Nitrogen is found in every living organism, be it a bacterium, plant, fungus or animal, as it is found in proteins, amino acids and DNA as an important building material. Since the cells must be renewed regularly, they must accordingly be re-supplied with necessary substances such as nitrogen.
The nitrogen cycle "starts" with the ammonification. In this process, the nitrogen, which is contained in all compounds in organic matter, released by destructors such as bacteria and fungi. These destructors decompose the organic parts and thus gain energy. However, amonification can not only be effected by destructors but also by other chemical processes such as e.g. the hydrolysis of urine.
Ammonia makes nitrogen available again in the form of NH3 or NH4 + to the ecosystem.
Nitrification is a two-step process involving two groups of bacteria, nitrite bacteria and nitrate bacteria. The two groups of bacteria are interdependent because ammonia must first be converted into nitrite and then into nitrate.
The first step is through the nitrite bacteria. These oxidize ammonia with molecular oxygen to nitrite to gain energy from this process.
NH3 + 1,5 O2 → NO2- + H2O
For the next step, nitrate bacteria such as the Nitrobacter are necessary because nitrite is converted into nitrate by oxidation.
NO2- + 0.5 O2 → NO3-
Nitrate and ammonia are inorganic compounds and are taken up by plants and other organisms to produce nitrogen-containing organic compounds, e.g. Amino and nucleic acids or proteins to form.
On plants both ammonia and nitrate fertilizes and stimulates growth.

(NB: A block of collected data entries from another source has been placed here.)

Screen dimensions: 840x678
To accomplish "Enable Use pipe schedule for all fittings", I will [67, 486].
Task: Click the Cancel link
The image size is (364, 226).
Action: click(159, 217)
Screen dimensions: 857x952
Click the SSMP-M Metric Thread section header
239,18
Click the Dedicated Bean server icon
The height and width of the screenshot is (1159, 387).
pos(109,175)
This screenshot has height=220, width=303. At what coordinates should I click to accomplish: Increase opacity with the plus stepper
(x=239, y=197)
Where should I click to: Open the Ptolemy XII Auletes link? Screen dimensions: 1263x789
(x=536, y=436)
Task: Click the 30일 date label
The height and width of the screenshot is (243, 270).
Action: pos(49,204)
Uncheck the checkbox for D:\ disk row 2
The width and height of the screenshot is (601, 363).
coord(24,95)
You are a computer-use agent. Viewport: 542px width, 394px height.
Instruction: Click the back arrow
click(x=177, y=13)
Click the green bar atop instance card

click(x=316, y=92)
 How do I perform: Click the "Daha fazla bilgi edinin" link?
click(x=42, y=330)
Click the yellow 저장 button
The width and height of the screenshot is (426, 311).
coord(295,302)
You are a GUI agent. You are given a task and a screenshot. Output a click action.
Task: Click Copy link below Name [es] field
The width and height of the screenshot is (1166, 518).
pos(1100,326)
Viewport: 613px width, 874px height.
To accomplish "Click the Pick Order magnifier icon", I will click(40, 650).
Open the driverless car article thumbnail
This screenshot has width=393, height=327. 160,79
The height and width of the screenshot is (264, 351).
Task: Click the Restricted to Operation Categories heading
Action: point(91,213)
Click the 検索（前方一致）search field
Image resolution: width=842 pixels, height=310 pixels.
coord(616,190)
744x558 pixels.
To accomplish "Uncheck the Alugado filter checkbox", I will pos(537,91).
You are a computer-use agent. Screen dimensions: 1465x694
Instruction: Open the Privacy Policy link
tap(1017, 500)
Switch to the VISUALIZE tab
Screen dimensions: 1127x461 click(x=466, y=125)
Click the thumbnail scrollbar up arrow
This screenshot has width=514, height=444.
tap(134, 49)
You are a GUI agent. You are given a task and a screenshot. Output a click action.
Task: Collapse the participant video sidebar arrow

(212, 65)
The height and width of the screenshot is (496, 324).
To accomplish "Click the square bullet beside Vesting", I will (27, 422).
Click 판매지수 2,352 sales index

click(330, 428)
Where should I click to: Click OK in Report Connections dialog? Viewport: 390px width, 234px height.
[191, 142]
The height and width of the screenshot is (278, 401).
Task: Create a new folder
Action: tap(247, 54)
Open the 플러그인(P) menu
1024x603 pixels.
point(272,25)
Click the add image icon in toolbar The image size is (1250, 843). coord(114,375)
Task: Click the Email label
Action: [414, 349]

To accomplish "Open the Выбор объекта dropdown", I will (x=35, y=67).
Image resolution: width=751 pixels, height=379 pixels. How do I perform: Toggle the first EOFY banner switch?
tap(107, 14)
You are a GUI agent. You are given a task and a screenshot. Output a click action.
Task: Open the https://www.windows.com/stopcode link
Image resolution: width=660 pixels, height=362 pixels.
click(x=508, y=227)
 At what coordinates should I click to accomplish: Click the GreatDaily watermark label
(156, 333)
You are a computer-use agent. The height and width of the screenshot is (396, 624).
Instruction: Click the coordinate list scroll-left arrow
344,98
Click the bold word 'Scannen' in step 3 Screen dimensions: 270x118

Many plants store more nitrate than they need, which is why it can be health-threatening to warm up nitrate-storing vegetables such as chard or spinach more than once. In artificial nitrification by heat, e.g. nitrite is formed in the cooking pot, which can be poisonous especially for children.
The excretions and remnants of microorganisms, plants, fungi and animals also contain nitrogen. This is either converted to ammonia by ammonification or released by other chemical processes.
Various anaerobic bacteria can use nitrate or nitrite for oxidation and thus gain energy for themselves. In this process, nitrate or nitrite N2 is released in several intermediate steps, which largely escapes into the atmosphere.
Very few living things are able to bind nitrogen in its original form and thus make it accessible to plants and microorganisms. The rare species include cyanobacteria, bacteria of the genus Frankia and various other bacteria such as the nodule bacteria.
These usually live in symbiosis with plants, where they benefit from the mass transfer.
Nitrogen, which occurs in the atmosphere, is bound to nitrate during a thunderstorm.